* _DATA FOR THIS TASK_
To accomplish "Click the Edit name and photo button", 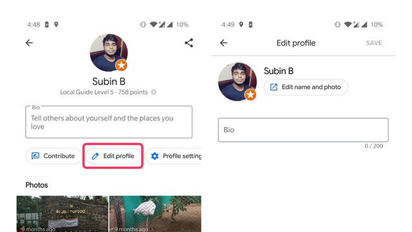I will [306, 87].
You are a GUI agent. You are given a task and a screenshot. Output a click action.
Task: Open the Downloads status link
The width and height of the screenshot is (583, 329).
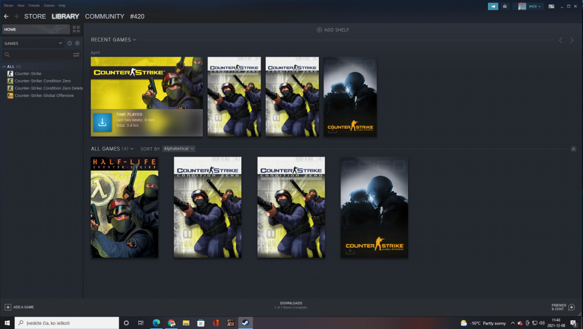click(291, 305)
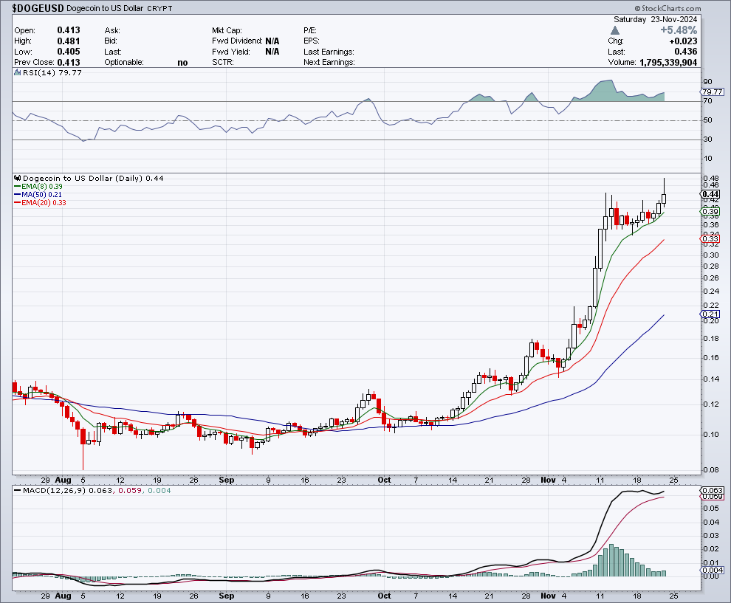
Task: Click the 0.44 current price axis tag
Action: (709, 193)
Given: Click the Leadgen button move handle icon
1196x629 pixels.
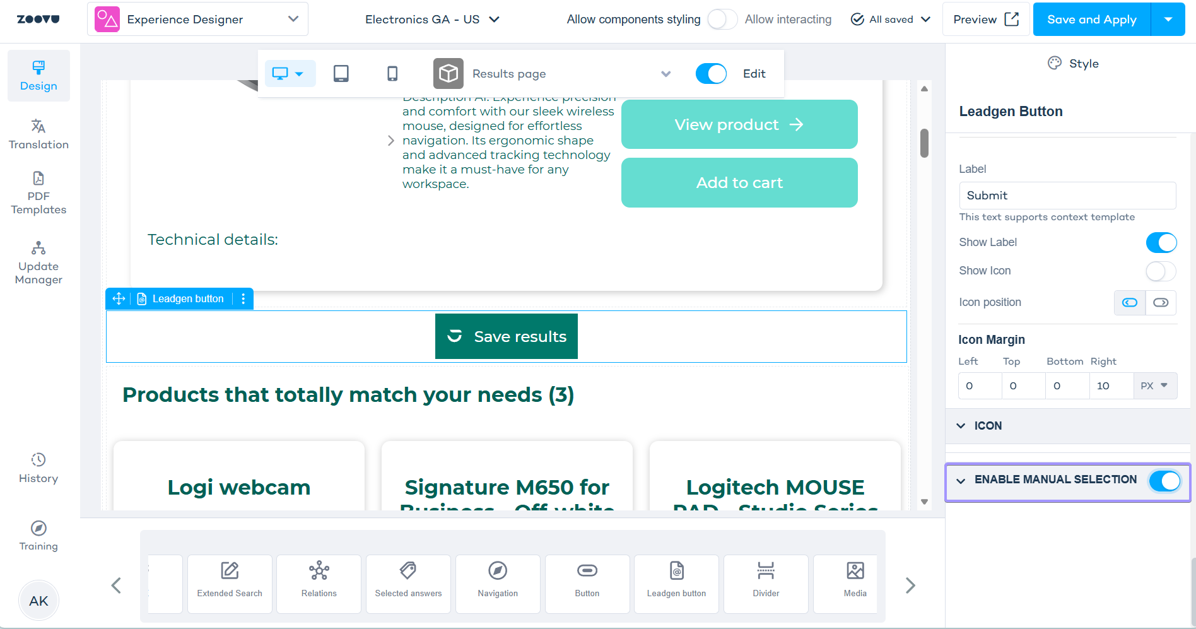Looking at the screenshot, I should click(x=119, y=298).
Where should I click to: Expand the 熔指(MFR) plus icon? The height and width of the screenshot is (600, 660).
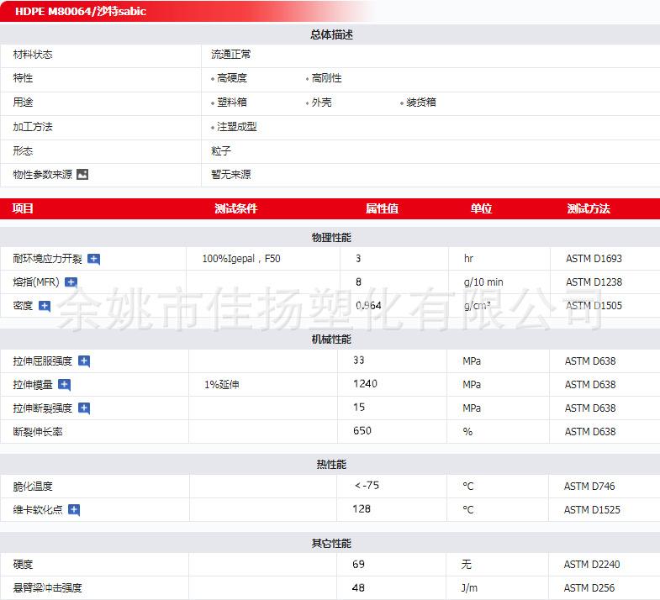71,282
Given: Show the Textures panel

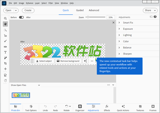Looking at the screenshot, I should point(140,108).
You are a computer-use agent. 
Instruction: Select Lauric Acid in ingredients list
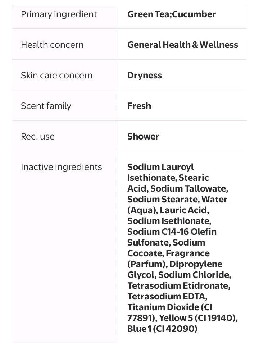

* _WORK TO COMPLETE_
Once you find the line containing "Task: Open the Downloads status link", retype it and every line after it through the last line of the records above, exactly. Add nothing else, and leave out the pictures.

* _FINAL ANSWER_
Task: Open the Downloads status link
The width and height of the screenshot is (583, 329).
click(291, 305)
Task: Click the 0.44 current price axis tag
Action: (709, 193)
Given: Click the Leadgen button move handle icon
1196x629 pixels.
Looking at the screenshot, I should click(x=119, y=298).
Where should I click to: Expand the 熔指(MFR) plus icon? The height and width of the screenshot is (600, 660).
71,282
Given: Show the Textures panel

Looking at the screenshot, I should point(140,108).
You are a computer-use agent. 
Instruction: Select Lauric Acid in ingredients list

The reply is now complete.